Blue Owl’s abrupt reversal on a high-profile fund merger has turned into a warning sign for retail investors piling into private credit products that promise higher yields but limit access to cash.
The New York-based asset manager first proposed combining a $1.7 billion non-traded private credit fund for wealthy individuals with its $17 billion listed vehicle, Blue Owl Capital Corporation (OBDC). The deal was framed as a way to simplify the platform and give smaller investors access to a larger, more liquid structure.
Instead, the announcement triggered a backlash. Blue Owl’s share price dropped more than 10% in under two weeks, and retail investors in the smaller fund balked at two key points: the merger would crystallise a loss of about 20% based on market prices, and redemptions were halted until early next year while the deal was under consideration.
Those investors ultimately had to vote, and Blue Owl withdrew the merger proposal after the reaction made clear confidence was shaken. Analysts at Morningstar said the episode offered a sharp lesson in how “semi-liquid” funds actually work and the trade-offs involved when investors chase yield in illiquid markets.
Semi-liquid funds allow periodic redemptions, usually quarterly, but managers can cap or pause withdrawals when stress hits. One Blue Owl investor said people were angry both about the potential hit to net asset value and the decision to lock the exit door during the process.
Co-president Craig Packer defended the firm’s handling of redemptions, saying the fund had met existing commitments and was still seeing inflows into other products aimed at wealthy individuals. He argued that temporarily stopping buybacks ahead of a merger is standard practice and said the firm expects to restart share repurchases in early 2026.

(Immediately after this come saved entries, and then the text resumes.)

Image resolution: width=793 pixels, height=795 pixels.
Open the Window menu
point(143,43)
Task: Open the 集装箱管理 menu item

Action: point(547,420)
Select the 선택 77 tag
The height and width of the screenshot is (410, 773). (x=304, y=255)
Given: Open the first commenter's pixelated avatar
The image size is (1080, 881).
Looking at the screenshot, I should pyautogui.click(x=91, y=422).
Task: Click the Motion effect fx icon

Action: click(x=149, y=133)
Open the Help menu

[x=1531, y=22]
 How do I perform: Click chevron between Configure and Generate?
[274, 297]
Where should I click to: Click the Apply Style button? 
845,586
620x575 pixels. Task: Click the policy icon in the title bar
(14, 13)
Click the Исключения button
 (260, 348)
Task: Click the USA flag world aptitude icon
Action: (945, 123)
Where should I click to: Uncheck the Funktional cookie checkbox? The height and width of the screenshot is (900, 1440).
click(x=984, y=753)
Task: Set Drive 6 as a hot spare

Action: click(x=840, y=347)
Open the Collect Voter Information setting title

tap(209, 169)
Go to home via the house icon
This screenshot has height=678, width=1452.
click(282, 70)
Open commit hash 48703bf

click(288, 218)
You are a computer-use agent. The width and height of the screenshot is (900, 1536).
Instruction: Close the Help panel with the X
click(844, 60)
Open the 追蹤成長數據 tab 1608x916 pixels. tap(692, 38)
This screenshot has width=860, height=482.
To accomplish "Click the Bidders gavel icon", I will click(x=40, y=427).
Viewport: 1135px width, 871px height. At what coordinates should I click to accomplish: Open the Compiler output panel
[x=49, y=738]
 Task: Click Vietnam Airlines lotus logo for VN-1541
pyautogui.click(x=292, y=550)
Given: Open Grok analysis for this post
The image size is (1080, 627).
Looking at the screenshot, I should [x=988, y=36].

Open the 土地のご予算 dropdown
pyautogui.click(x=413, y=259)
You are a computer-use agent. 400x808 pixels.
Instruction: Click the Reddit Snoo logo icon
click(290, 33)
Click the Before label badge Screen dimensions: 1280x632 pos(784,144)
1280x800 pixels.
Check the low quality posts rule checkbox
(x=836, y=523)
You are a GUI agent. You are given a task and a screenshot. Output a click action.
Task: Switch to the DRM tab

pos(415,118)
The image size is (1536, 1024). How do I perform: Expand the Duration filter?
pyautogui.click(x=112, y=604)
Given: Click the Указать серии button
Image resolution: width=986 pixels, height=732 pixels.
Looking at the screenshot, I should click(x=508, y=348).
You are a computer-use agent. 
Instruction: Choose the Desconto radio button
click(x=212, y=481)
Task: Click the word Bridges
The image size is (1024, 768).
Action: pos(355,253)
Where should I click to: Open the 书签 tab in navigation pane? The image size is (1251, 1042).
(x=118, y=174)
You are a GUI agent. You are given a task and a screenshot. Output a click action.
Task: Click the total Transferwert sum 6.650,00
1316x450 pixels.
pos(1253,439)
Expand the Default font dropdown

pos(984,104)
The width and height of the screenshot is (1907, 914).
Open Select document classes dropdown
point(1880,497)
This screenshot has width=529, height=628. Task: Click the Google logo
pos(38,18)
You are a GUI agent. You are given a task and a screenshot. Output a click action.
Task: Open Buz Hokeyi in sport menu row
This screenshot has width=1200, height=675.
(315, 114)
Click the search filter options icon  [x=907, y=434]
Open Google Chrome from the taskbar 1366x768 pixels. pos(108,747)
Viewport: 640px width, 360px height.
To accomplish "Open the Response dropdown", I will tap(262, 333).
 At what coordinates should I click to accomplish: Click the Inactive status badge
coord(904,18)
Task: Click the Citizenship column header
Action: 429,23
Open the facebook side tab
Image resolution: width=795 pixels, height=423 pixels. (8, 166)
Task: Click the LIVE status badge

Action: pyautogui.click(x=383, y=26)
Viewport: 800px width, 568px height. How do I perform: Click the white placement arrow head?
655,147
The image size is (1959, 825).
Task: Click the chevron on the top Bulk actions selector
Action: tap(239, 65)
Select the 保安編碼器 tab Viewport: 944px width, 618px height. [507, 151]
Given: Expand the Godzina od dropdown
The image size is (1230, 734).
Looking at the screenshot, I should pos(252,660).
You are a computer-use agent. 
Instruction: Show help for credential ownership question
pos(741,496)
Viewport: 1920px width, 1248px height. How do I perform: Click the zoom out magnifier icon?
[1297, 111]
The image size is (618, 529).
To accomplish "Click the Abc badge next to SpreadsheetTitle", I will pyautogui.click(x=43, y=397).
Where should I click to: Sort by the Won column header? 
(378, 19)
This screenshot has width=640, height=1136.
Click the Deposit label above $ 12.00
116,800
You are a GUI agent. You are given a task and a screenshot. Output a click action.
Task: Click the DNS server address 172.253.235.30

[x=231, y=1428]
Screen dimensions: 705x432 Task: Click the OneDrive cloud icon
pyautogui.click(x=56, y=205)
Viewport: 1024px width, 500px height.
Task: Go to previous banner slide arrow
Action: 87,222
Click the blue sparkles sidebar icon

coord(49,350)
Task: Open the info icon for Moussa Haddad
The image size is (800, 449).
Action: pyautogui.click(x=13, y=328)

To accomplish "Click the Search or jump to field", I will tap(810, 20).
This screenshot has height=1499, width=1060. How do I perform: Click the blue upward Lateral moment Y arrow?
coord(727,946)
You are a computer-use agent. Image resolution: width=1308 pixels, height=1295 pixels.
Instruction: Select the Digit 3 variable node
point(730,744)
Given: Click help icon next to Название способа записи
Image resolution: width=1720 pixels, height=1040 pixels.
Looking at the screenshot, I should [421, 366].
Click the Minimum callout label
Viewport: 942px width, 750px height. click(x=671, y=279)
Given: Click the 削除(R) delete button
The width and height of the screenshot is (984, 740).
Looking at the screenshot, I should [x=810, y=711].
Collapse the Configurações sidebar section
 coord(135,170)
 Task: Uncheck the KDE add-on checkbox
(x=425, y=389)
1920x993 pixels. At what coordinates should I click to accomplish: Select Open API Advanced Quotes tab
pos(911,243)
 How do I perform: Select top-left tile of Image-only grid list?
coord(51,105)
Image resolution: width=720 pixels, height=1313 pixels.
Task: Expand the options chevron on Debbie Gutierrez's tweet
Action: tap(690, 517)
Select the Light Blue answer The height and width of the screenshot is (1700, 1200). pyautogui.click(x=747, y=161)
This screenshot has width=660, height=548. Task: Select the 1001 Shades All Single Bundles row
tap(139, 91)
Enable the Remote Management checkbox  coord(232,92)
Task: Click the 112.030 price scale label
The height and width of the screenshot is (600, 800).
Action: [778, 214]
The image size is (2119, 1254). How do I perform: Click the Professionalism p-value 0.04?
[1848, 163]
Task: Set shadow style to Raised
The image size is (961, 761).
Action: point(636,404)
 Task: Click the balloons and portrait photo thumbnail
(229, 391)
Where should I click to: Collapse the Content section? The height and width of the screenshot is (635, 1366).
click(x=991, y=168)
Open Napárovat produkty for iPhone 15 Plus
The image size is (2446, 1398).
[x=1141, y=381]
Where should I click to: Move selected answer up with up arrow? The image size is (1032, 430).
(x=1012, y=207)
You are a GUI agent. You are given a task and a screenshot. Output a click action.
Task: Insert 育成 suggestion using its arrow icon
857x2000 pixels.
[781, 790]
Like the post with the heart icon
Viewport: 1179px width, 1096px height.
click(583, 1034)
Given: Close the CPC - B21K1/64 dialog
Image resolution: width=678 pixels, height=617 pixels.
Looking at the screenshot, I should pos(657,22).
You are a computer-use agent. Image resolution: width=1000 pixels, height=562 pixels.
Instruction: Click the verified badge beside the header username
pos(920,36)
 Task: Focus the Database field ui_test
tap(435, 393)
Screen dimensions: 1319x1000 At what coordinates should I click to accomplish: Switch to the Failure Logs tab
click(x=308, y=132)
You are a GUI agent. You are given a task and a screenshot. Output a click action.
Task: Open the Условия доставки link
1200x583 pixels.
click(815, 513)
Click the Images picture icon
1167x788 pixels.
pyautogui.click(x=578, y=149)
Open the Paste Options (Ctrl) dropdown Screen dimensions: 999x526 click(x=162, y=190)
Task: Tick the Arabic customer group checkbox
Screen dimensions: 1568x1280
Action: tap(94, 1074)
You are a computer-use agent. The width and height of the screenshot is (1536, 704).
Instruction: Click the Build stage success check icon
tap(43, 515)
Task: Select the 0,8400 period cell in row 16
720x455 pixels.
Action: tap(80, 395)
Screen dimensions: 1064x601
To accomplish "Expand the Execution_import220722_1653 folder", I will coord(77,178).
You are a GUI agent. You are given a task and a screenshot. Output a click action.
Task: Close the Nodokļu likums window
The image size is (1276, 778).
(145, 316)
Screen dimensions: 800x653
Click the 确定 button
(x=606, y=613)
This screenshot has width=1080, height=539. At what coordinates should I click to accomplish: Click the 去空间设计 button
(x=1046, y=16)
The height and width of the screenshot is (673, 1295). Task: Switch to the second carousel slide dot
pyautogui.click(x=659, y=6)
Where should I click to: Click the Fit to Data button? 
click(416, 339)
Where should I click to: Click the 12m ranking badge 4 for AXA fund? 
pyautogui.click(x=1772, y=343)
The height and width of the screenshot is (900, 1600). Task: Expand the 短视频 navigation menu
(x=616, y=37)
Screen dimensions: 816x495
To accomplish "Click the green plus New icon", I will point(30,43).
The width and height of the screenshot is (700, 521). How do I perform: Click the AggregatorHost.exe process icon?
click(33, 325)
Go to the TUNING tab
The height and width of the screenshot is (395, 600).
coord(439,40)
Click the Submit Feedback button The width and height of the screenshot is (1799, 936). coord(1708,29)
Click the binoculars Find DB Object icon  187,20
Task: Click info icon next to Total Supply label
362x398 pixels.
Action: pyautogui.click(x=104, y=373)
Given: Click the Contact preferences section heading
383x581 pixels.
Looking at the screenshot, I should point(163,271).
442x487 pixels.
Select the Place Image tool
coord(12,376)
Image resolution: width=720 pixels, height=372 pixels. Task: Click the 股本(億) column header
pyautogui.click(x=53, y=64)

Advisers, however, say the case shows how many investors misunderstand semi-liquid structures. Andrew Graham of Jackson Square Capital likened the risk to being trapped in a burning building, stressing that these products hold assets that cannot be sold quickly. There is no daily market like there is for traditional stocks or mutual funds, and investors must read the fine print before tying up capital.
Private credit offers higher stated yields because funds lend to riskier borrowers and take concentrated positions. Robert Cohen of DoubleLine noted that this extra return compensates for extra credit risk, something that doesn’t naturally fit inside vehicles where investors expect easy liquidity.
Blue Owl’s misstep comes at a sensitive moment for the asset class. Several high-profile bankruptcies have already shaken confidence in private credit, and some market participants worry that falling interest rates could make the sector less attractive compared with mainstream bond markets. At the same time, asset managers are racing to court “hot money” from affluent individuals as regulators in the United States look to broaden retail access to private markets.
Deloitte estimates that households in the U.S. and Europe already hold about $1.15 trillion in private assets, a figure that could climb to $6.2 trillion by 2030. That growth potential has managers pushing aggressively to scale semi-liquid funds.
Yet Morningstar’s Jack Shannon warned that retail investors are more likely to yank money when markets turn, creating a risk of liquidity crunches. In Blue Owl’s non-traded fund, investors requested more redemptions than the fund was offering to buy for at least two consecutive quarters, according to SEC filings.
The Blue Owl saga underlines a simple message: higher yields in private credit come with strings attached. For investors, understanding those strings before signing up may matter more than the headline return.